**Aufgaben**
1) Warum soll das Programm im Forenbeitrag über Libnodave zusätzlich zu den ausgelesenen Daten auch IP, Byte von/bis und DB speichern? Erkläre das in ein bis drei Sätzen.
2) Gib bitte aus dem Forenbeitrag über Libnodave die Stelle aus, die bei den Worten „Jetzt ist die“ beginnt, und höre nach „(17 Dezember 2009)“ auf.

**Textauszug**

++++++++++

# DB's in SQL DB sichern? Libnodave?



## H00K (16 Dezember 2009)

Hallo liebe SPS Forum's User 

Hätte da eine Frage und zwar arbeite ich jetzt seit kurzem mit der Libnodave und finde dieser auch ziemlich praktisch. Jetzt bin ich allerdings vor eine Hürde gestoßen, die ich im moment nicht zu überwinden weiss.

Ich möchte aus meiner S7 unterschiedliche DBs die der Nutzer vorwählen kann auslesen und in eine Datenbank schreiben. Der Nutzer soll nur vorgeben, von welchem Byte bis zu welchem Byte die Libnodave lesen soll und natürlich von welchem DB. Mir ist also keinerlei Struktur bekannt, nur die Länge die der Nutzer vorgibt.. Das Programm, soll dann diese Daten in der DB speichern + die Informationen: IP, Byte von / bis, DB ... Denn der ganze Spaß soll als Datensicherung dienen und evtl. später zurückgeschrieben werde.

Jetzt ist die Frage an euch, ist sowas möglich? Kann ich Byteweise, die Daten auslesen und unkonvertiert z.b. in ein formatloses Feld in meiner DB schreiben und von dort auch das ganze wieder rückgängig in die SPS einlesen? Oder ist das nicht mit der LIbnodave möglich?

Wie geh ich jetzt am besten vor? Hat jemand einen Tipp für mich, wie ich das Problem überwinde?

Viele Grüße
Cameron


----------



## Grubba (17 Dezember 2009)

++++++++++

**Bereitgestellte Daten**
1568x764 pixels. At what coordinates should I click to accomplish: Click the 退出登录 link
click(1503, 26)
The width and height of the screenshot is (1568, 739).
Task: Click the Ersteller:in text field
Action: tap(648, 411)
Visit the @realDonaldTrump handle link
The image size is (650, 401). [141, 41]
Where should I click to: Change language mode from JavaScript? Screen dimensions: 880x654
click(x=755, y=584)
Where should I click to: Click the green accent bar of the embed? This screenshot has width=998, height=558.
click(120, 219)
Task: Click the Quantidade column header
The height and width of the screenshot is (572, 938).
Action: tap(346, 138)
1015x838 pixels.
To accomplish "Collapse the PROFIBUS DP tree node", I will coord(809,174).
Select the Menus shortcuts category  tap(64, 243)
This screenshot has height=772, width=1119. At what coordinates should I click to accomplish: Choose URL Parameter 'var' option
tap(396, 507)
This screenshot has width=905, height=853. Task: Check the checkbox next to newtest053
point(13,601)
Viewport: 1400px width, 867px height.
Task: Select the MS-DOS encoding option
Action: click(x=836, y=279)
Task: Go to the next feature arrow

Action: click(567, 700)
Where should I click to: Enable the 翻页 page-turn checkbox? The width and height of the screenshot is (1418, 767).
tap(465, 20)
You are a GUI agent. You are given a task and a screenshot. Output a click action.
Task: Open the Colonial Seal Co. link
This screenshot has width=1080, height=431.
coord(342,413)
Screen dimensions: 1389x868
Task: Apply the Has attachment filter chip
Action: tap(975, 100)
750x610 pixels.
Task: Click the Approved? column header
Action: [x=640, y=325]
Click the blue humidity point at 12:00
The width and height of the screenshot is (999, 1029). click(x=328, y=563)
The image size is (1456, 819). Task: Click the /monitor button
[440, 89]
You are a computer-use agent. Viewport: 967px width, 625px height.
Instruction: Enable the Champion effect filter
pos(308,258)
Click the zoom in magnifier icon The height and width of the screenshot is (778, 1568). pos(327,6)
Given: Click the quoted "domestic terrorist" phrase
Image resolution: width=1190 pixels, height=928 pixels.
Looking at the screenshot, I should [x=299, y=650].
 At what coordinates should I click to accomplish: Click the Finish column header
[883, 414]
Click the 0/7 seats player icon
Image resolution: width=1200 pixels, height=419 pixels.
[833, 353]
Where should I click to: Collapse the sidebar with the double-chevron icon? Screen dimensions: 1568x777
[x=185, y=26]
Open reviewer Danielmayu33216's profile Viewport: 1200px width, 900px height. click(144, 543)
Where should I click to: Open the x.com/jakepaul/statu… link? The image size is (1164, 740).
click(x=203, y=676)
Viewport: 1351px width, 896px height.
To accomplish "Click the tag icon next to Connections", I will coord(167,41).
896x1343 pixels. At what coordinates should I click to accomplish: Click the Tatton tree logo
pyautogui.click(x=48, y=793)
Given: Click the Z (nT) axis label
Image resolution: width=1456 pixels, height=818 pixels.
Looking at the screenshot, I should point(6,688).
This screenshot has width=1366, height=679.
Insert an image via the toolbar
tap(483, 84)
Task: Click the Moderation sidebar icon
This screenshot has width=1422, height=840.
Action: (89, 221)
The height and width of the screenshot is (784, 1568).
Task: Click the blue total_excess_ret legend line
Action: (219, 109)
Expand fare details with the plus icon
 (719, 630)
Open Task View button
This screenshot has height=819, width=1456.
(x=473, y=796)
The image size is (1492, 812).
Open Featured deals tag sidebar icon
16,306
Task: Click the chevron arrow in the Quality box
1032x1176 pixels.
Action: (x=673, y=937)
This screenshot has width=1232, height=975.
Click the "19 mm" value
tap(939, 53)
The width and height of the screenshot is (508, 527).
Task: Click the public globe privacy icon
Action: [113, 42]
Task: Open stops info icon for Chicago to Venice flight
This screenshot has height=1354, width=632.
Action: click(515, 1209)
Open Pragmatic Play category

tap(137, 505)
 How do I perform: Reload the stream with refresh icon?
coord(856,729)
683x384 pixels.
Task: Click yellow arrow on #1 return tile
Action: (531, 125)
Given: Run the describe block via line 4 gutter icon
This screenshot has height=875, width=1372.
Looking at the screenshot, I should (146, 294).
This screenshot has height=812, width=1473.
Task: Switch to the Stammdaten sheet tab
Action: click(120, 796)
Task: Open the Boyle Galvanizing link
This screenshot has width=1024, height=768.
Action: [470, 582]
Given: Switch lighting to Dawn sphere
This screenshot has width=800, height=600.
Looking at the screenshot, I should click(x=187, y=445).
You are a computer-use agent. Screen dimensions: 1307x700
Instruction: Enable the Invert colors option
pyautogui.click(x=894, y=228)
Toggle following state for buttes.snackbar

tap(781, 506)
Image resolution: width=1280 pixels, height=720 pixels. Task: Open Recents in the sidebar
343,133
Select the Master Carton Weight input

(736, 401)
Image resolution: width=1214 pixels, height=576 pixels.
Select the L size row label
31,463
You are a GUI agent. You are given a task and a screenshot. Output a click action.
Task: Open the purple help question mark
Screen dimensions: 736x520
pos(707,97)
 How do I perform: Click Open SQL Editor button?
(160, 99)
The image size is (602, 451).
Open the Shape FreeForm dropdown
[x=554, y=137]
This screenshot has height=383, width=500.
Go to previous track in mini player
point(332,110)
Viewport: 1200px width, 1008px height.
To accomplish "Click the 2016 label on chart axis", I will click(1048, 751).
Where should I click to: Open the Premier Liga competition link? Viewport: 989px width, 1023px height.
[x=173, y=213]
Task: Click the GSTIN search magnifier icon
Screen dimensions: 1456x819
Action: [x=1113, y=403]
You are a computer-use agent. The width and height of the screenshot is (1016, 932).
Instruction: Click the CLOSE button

++++++++++

**Lösungen**
1) Die ganze Lösung soll als Datensicherung dienen. Die gesicherten Daten sollen eventuell später wieder in die SPS zurückgeschrieben werden.

2)
Jetzt ist die Frage an euch, ist sowas möglich? Kann ich Byteweise, die Daten auslesen und unkonvertiert z.b. in ein formatloses Feld in meiner DB schreiben und von dort auch das ganze wieder rückgängig in die SPS einlesen? Oder ist das nicht mit der LIbnodave möglich?

Wie geh ich jetzt am besten vor? Hat jemand einen Tipp für mich, wie ich das Problem überwinde?

Viele Grüße
Cameron


----------



## Grubba (17 Dezember 2009)